AIM OF THE TASK → Please count the lines below that contain the word "width" and give only that number.

EXERCISE MATERIALS →
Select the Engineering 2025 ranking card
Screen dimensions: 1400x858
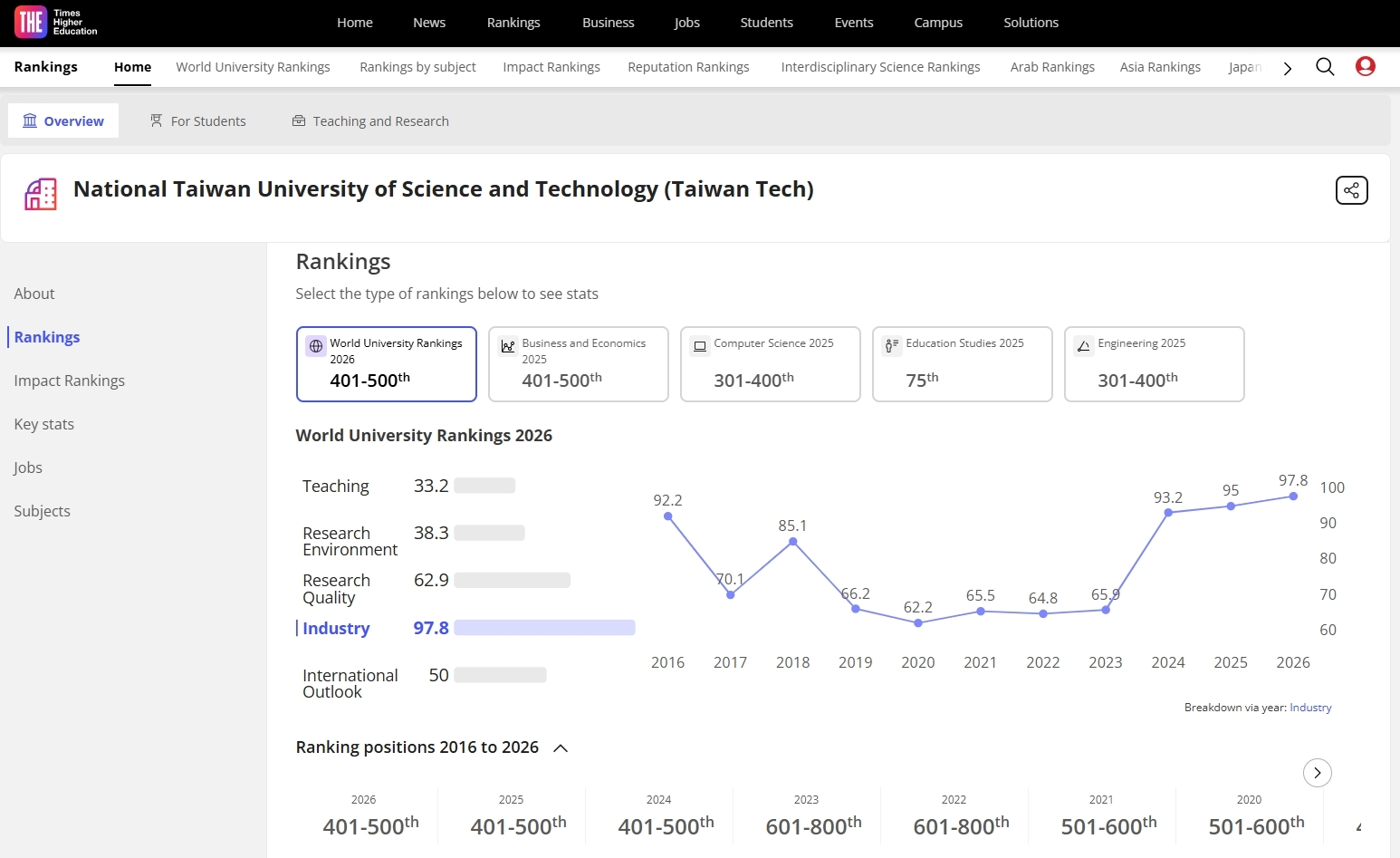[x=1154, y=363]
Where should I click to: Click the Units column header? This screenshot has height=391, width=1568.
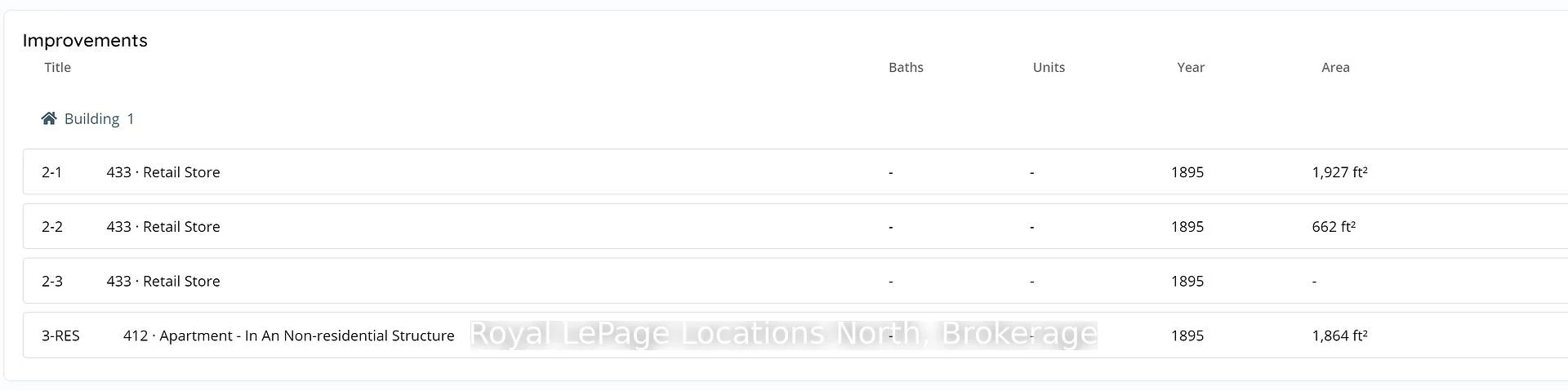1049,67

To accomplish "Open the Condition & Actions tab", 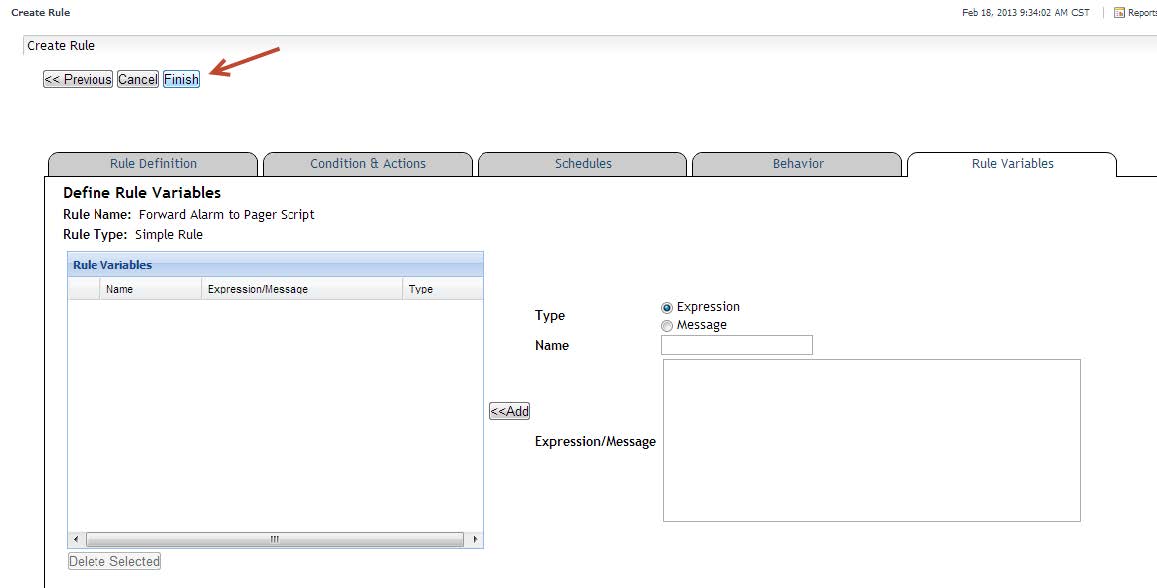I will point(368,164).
---
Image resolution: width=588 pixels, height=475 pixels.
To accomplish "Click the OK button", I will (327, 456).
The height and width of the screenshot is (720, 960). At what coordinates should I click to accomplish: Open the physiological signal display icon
---
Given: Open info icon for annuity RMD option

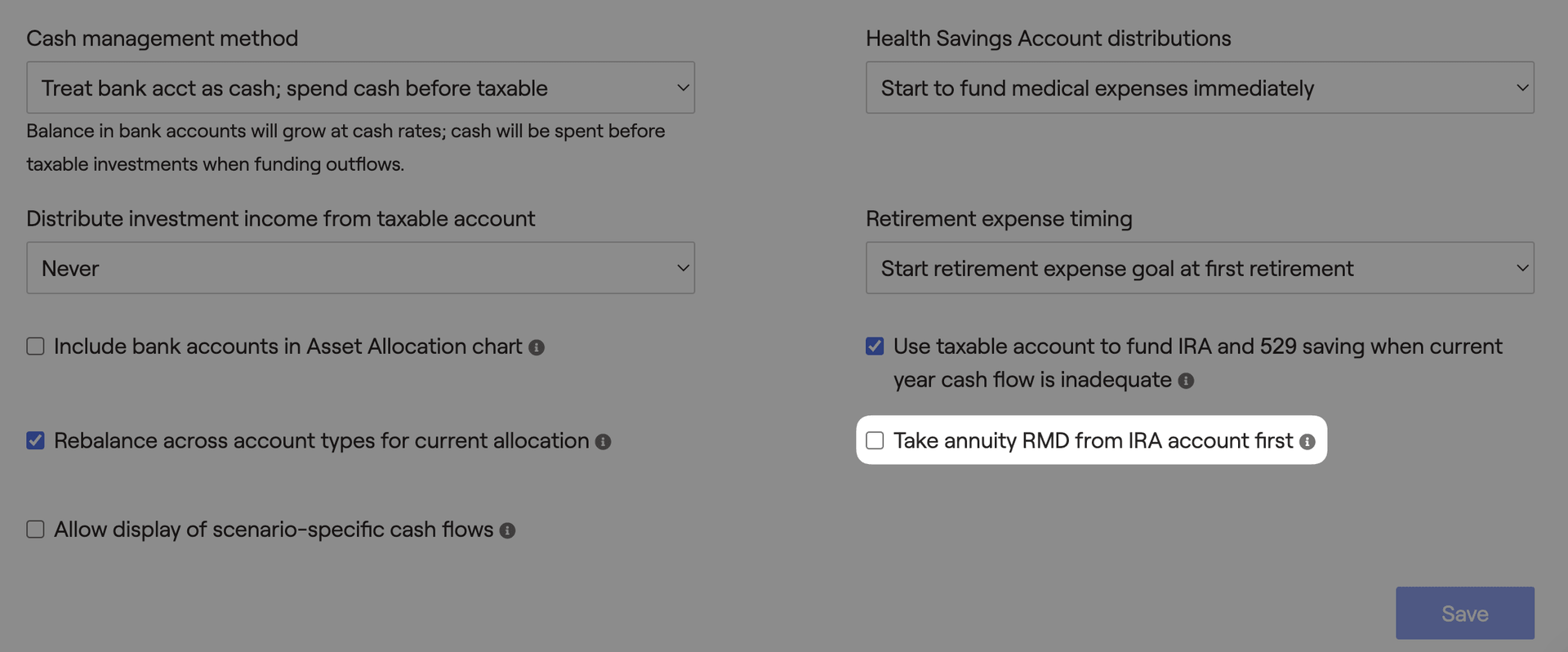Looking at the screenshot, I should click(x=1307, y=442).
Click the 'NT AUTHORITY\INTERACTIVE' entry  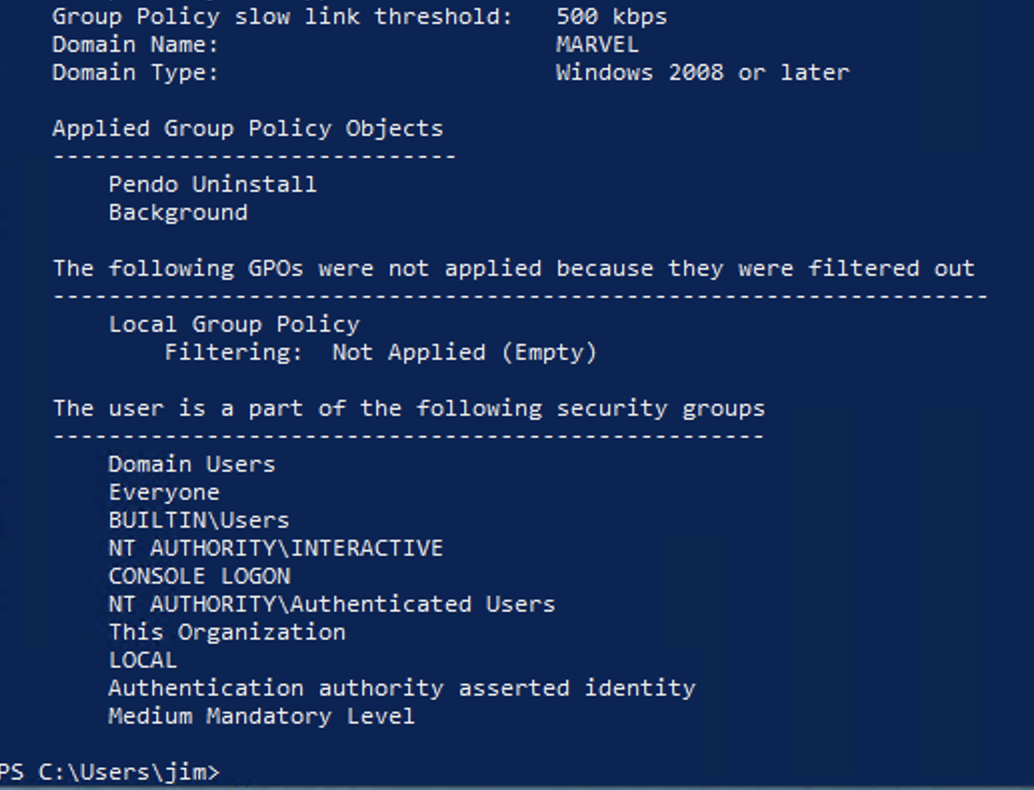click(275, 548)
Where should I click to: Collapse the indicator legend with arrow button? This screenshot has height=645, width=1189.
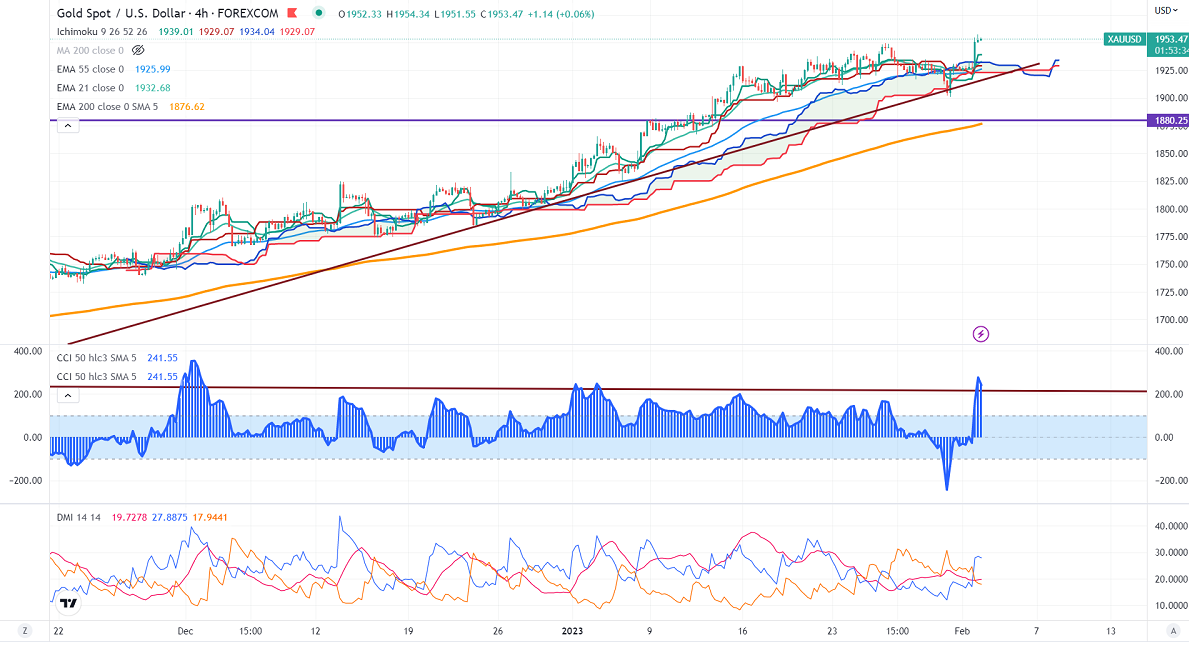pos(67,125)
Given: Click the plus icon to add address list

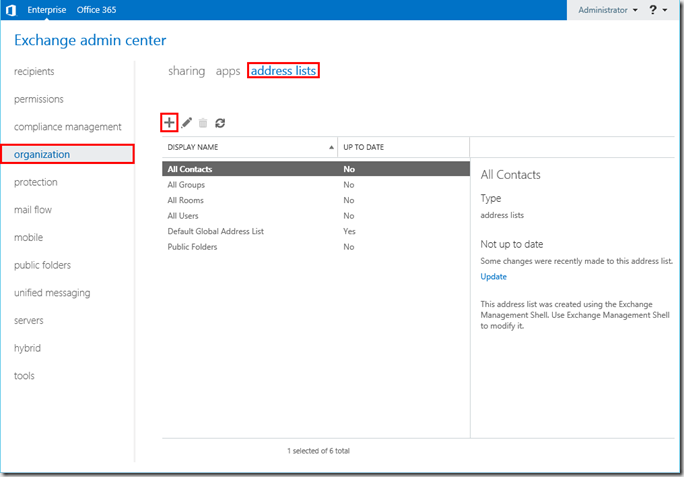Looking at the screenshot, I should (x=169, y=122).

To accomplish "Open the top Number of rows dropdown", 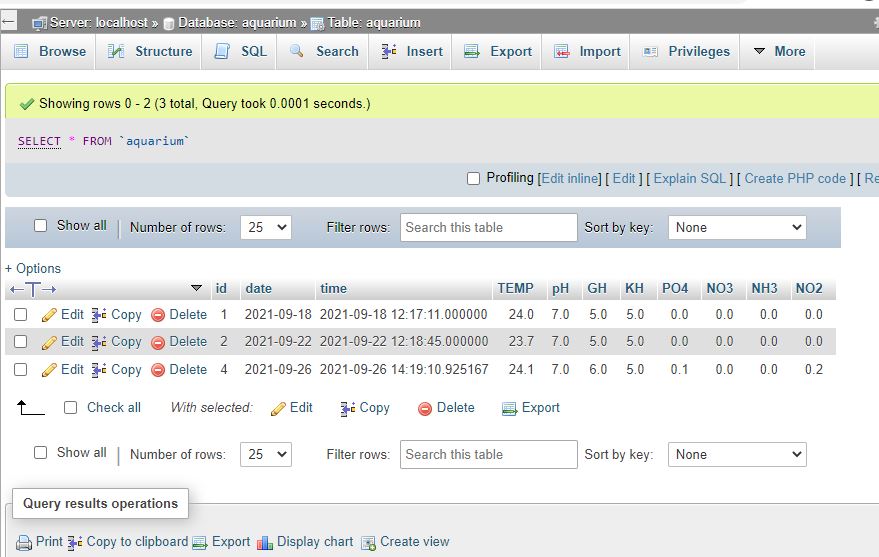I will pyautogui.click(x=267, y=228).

RESULT OF THIS EXERCISE → 4